The Riot Club Dir. Lone Scherfig

[IFC Films; 2014]

Styles: drama, thriller
Others: prettified Robert Altman

Every country has their “thing,” that nagging little obsession that never seems to go away, and in the UK that thing is class. Class has been at the center of every debate on those isles since before 1066, and when you have a public school-educated Prime Minister and a national press that’s in hate with benefit claimants and asylum seekers, chances are it’ll still be around post 2066. To explain why that is would require the length and depth of a history, but this is a review of a film, so all that needs to be said is that the only thing uniting the English, Welsh, Northern Irish, and Scots is an abiding fixation on that elegant five letter word.

This film, by the way, is almost incoherent unless you understand that. Called The Riot Club, it’s actually about the Bullingdon Club, a real life association of young upper class undergrads formerly responsible for shitting out one current Prime Minister and another potential one. This is why an adaptation of a play starring a bunch of good looking YA-bait hunks is actually the only significant filmic statement on class to be made at this miserable point in British history. There are problems in the way the film is structured, but other than that, this is polemic disguised as riveting entertainment.

The protagonist is Milo (played by Max Irons, Jeremy’s son), a left-leaning fresher at Oxford invited to join the Club. The diners have only one rule at their debauches: no politics. Other than that, anything is fair game, and in the course of a long, long evening, the walls of a family pub are stripped of their paper, vomit is ejected onto every conceivable surface and into every conceivable container, a not quite ten bird roast is decimated and the pub’s proprietor is abused both verbally and then physically (as in he’s beaten nearly to death). Milo takes a back seat — he’s wasted and distraught at losing his working class girlfriend. Whipping the other club members into this righteous orgy of destruction is his rival Alistair (Sam Claflin), a fellow fresher who hates the poor and hates being made to feel guilty because he was born rich and will always be rich.

Paradoxically, this scene, at the heart of the film, is a magnificent achievement while at the same time being deeply flawed. The first act succeeds in creating a broad canvas, so much so that it occasionally resembles an Anglicized, prettified Robert Altman film. Then, when the characters head to the pub, director Scherfig hews strictly to the play. We remain in the dining room for an entire sequence with occasional cutaways to two new characters, the owner and his daughter. What’s frustrating here is that having done well to open up the narrative, Scherfig then encloses it, reducing potentially interesting characters to nothing more than sounding boards for the ideological struggle between Milo and Alistair.
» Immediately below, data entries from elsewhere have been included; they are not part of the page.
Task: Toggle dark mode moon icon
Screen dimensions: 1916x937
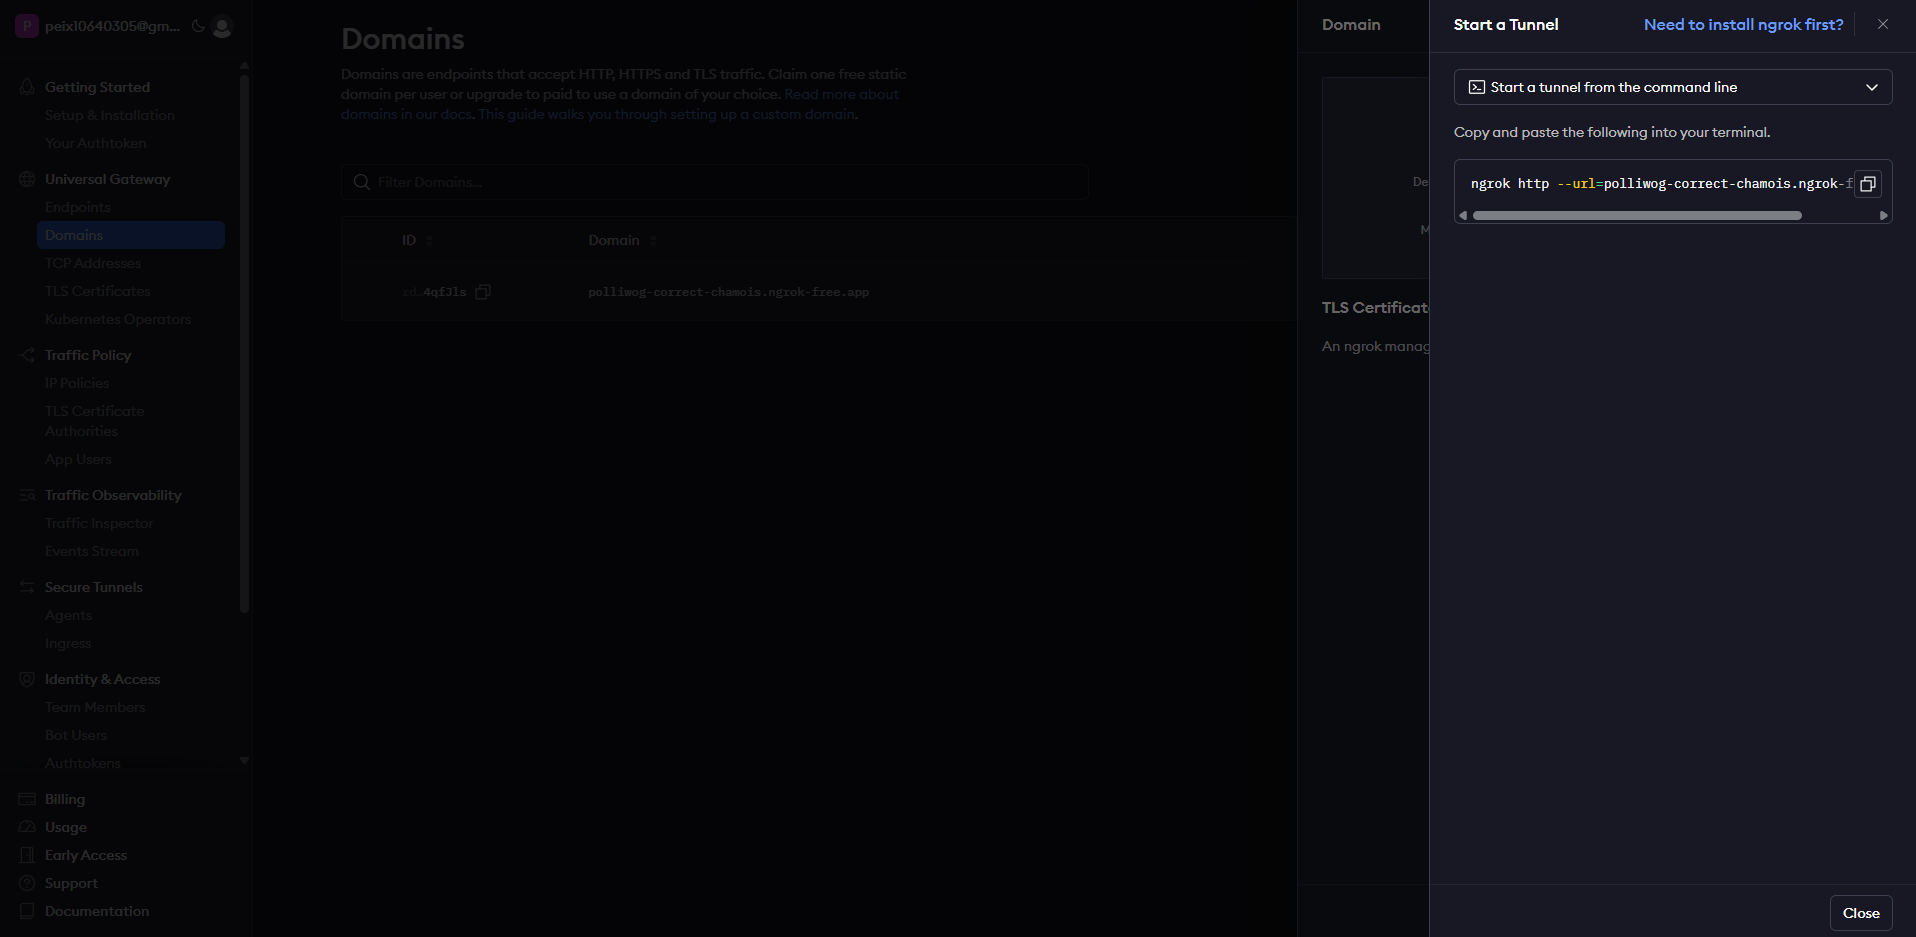Action: coord(198,26)

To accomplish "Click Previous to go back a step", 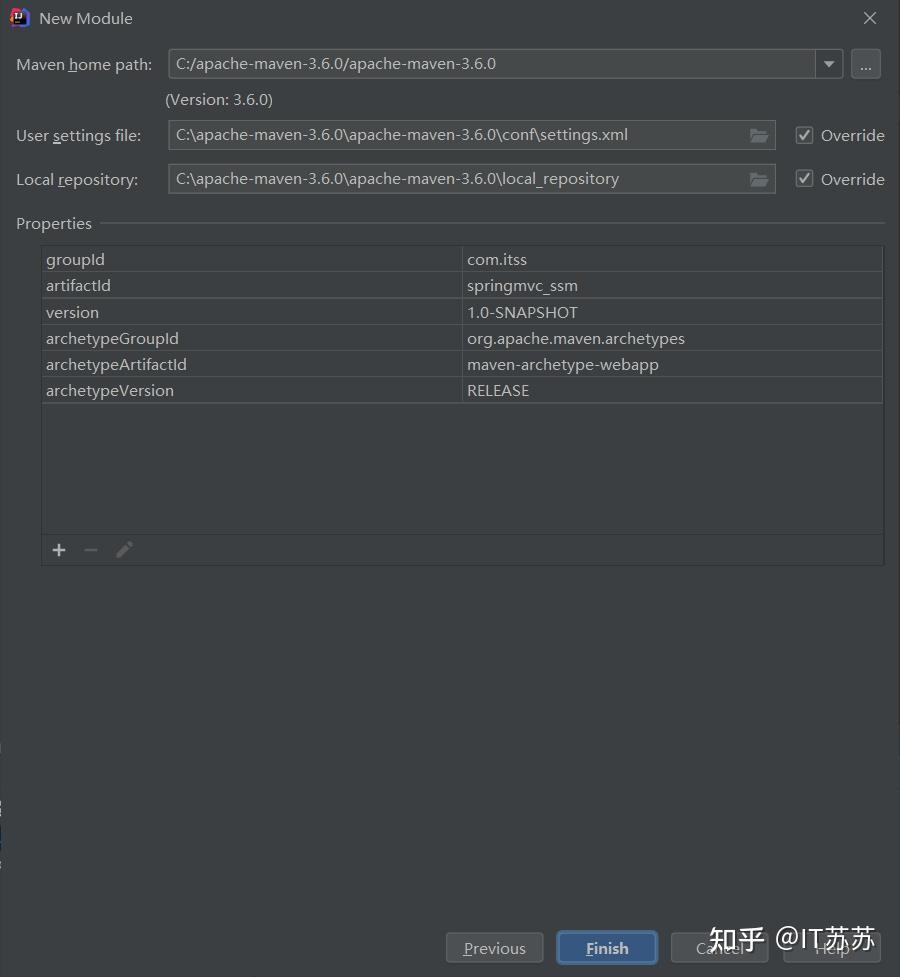I will point(494,947).
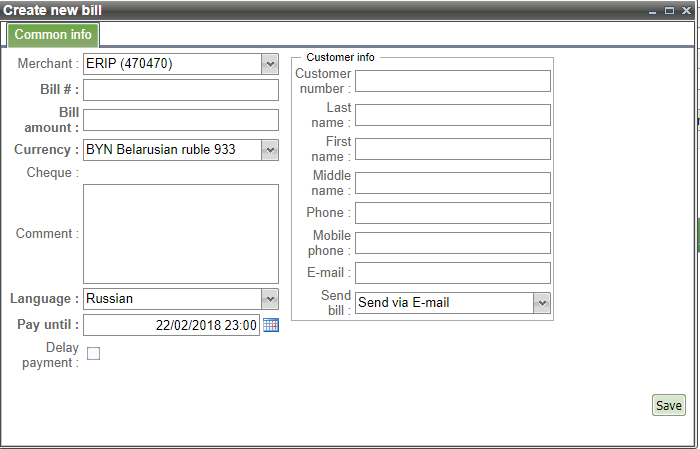The image size is (700, 449).
Task: Select the Middle name field
Action: click(x=452, y=183)
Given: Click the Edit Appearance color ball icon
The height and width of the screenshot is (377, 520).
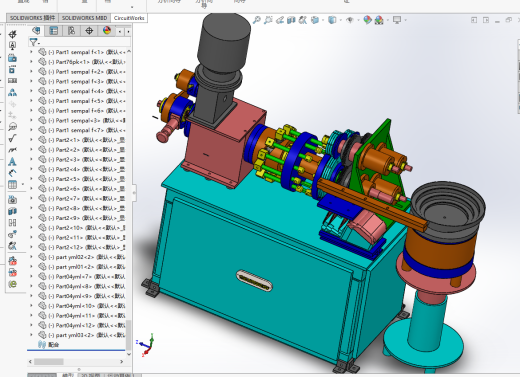Looking at the screenshot, I should 367,20.
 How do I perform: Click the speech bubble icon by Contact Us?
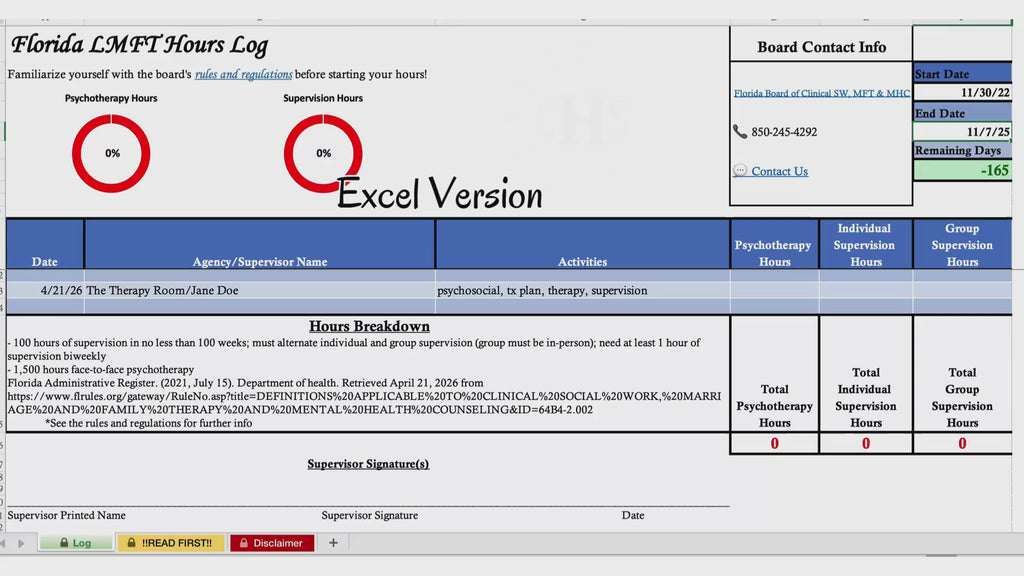click(x=740, y=171)
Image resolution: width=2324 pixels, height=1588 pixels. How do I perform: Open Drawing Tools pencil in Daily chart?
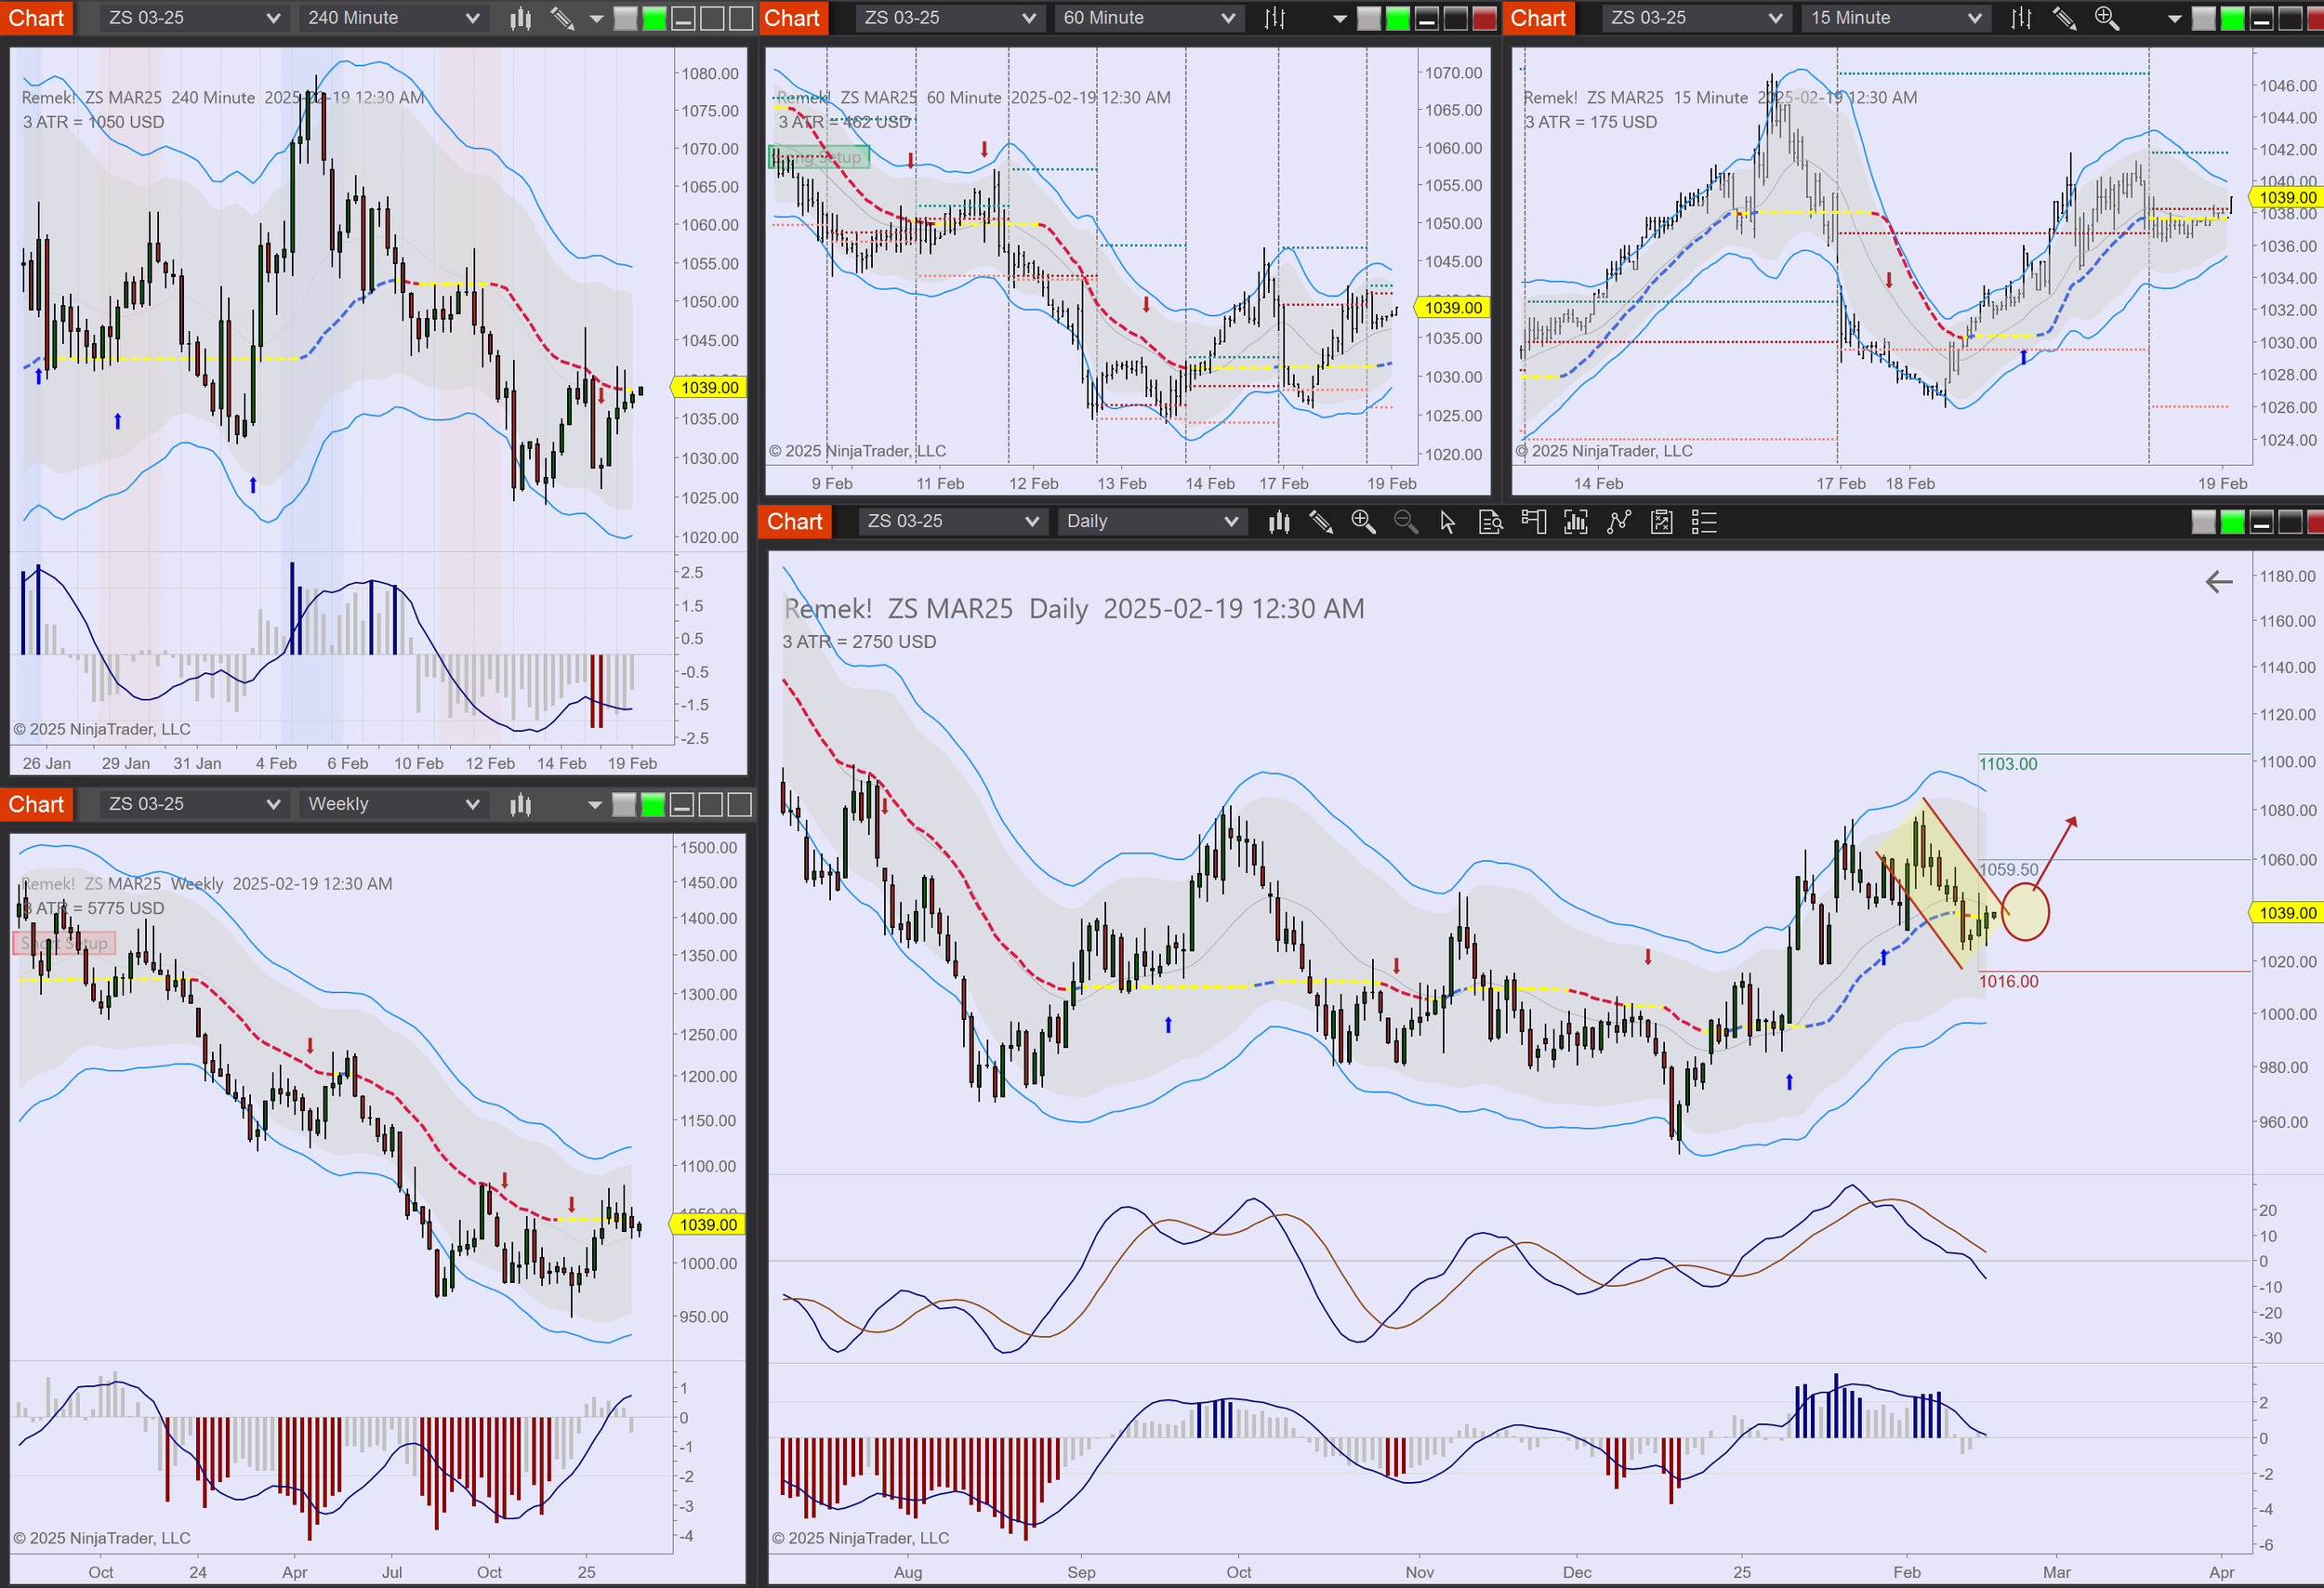pyautogui.click(x=1321, y=522)
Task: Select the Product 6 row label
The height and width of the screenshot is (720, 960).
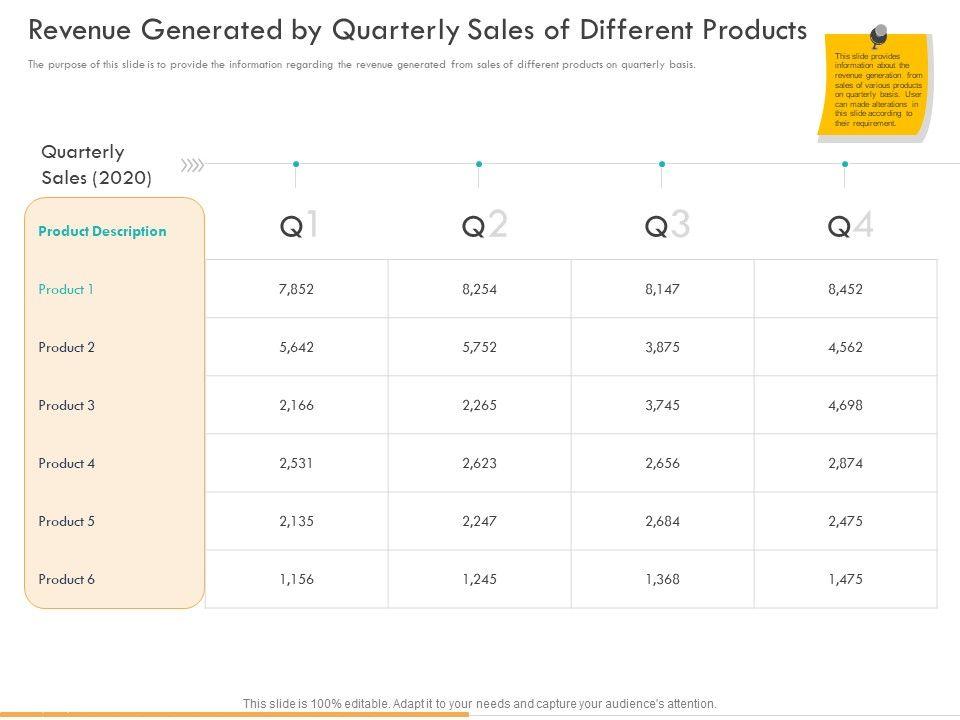Action: tap(66, 579)
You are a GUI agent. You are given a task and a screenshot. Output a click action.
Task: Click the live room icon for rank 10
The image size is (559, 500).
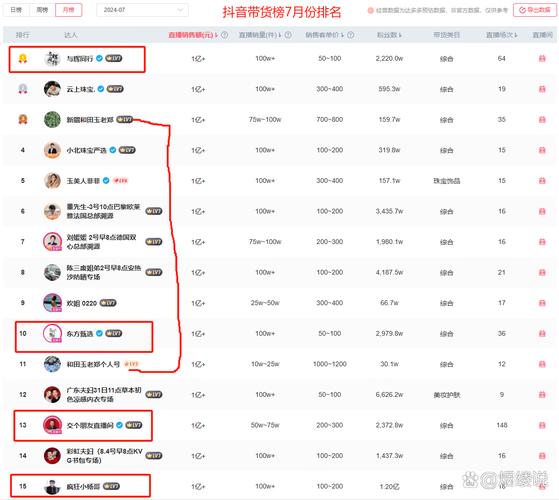(542, 334)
It’s only a little frustrating, however, because Scherfig captures in such visceral fashion the malevolence of the drunken lad hive mind. The drinking games have a kinetic quality, but she also finds subtlety in a jealous glance or a nervous grimace. Alistair’s speech, where he rouses the apolitical mob to class war against the humble owner, is lensed like an inspirational moment from some other school movie — the only difference here is that Alistair’s worldview is repugnant, a defiant embrace of a worldview the upper classes would prefer to hide behind a Hugh Grant forelock. There’s a constant threat of violence, tinged with broad, vulgar comedy, and at times it resembles A Clockwork Orange, another film about a gang of lads given carte blanche to wreak whatever havoc they wanted.

In somehow transcending The Riot Club’s theatrical nature, despite working firmly within it, Scherfig has created the most terrifying film on Britain’s nagging little obsession — terrifying, because the fictional boys depicted here are only fictional by virtue of not being called David Cameron or Boris Johnson.